Vorrebbe governare Garbagnate Milanese dove si voterà per il Comune in primavera, ma allo stesso tempo plaude ai brigatisti finiti in manette. «Sono solidale al 100% con i compagni arrestati, di cui chiedo l’immediata liberazione – ha dichiarato Massimo Franchi candidato a primo cittadino per la lista Icarc, compagine di estrema sinistra -. Sono solidale con chi lotta per un mondo migliore dove non ci siano né sfruttati né sfruttatori». Secondo Franchi al posto dei 15 finiti in manette, dovrebbero esserci altre persone: da Berlusconi ai fascisti di Forza Nuova, passando per Tanzi, Vittorio Emanuele, ma senza escludere ovviamente Bush e Blair «che hanno sulla coscienza milioni di morti e di licenziati, e che vengono chiamati uomini di Stato». Per fortuna a Garbagnate Milanese, nonostante la peculiarità di roccaforte rossa dell’hinterland, le possibilità che Franchi possa riscuotere consensi sono inesistenti. Ne è convinta il sindaco in carica, Emilia Zoppè. «Questo personaggio non ha nulla a che spartire con la nostra squadra di centro sinistra; lui e qualche suo amico si presenteranno da soli per una corsa priva di prospettive». Quanto alle sue dichiarazioni di appoggio incondizionato ai terroristi – ha proseguito - sono pura follia e meritano soltanto indignazione e condanna da parte dei cittadini». Un personaggio comunque scomodo per la sinistra, il cui gruppo è stato protagonista, nei giorni scorsi di una bagarre durante la serata di commemorazione per le vittime delle Foibe.
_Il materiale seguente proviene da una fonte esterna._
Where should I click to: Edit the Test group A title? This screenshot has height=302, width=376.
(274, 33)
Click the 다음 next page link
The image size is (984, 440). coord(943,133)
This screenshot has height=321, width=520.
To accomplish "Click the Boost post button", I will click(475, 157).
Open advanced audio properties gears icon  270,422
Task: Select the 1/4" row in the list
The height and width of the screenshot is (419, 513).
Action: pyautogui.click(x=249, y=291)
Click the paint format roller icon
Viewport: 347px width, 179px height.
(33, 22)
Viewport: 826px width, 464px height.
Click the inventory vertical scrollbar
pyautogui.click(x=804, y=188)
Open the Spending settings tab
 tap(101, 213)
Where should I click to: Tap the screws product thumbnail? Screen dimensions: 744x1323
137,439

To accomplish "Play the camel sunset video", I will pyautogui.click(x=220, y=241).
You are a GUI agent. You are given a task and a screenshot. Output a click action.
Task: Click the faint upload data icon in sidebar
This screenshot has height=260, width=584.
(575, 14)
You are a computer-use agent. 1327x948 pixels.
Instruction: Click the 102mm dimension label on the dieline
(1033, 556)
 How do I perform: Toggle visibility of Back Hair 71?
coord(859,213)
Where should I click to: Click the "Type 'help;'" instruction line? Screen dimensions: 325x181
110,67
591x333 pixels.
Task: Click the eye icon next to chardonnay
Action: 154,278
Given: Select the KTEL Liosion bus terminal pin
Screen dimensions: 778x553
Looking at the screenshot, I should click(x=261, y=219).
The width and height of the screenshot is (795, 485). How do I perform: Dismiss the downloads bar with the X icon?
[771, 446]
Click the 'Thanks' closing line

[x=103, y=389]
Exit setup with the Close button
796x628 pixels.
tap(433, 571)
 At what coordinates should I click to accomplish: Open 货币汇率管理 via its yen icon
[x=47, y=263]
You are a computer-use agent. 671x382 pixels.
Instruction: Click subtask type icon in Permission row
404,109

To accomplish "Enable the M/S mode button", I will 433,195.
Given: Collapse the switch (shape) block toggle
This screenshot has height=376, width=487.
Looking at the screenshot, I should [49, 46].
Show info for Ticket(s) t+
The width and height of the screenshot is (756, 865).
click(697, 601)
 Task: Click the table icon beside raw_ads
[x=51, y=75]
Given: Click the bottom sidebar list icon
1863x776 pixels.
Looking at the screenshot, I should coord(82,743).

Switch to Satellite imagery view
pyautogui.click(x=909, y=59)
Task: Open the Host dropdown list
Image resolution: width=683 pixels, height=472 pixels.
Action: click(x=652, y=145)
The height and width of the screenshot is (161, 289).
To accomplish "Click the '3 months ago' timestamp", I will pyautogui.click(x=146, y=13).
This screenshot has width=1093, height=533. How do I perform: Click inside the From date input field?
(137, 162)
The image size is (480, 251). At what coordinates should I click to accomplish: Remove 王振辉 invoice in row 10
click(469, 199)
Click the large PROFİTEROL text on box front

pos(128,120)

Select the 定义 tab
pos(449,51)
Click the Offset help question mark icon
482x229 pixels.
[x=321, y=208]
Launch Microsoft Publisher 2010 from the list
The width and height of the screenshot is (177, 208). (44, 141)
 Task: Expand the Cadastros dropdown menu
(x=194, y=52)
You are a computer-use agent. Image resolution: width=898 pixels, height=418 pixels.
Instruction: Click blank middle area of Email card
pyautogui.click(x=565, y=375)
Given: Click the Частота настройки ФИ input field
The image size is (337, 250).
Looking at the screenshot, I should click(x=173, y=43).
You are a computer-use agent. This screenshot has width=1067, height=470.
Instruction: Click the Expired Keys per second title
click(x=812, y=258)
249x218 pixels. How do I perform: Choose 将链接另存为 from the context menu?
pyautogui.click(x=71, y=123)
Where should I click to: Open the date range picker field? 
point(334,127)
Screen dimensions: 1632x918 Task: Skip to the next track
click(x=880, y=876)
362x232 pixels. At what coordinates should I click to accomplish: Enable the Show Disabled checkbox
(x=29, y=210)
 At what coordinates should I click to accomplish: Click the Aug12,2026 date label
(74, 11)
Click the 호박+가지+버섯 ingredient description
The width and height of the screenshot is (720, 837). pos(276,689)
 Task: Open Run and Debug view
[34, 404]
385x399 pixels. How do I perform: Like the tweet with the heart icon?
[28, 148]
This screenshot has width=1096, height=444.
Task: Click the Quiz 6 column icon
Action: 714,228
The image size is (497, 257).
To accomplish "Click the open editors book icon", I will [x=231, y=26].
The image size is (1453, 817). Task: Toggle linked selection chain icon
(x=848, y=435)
Arrivati in biblioteca, pretendevano di distribuire un volantino dai toni immaginabili; il sindaco comunista glielo ha impedito ed è finita nella lista dei filofascisti e antidemocratici. Come i poliziotti che ieri mattina a Sesto San Giovanni hanno arrestato i quattro attivisti. «È illegale e degno di un regime fascista - ha concluso -. Tutti si devono schierare per difendere i compagni».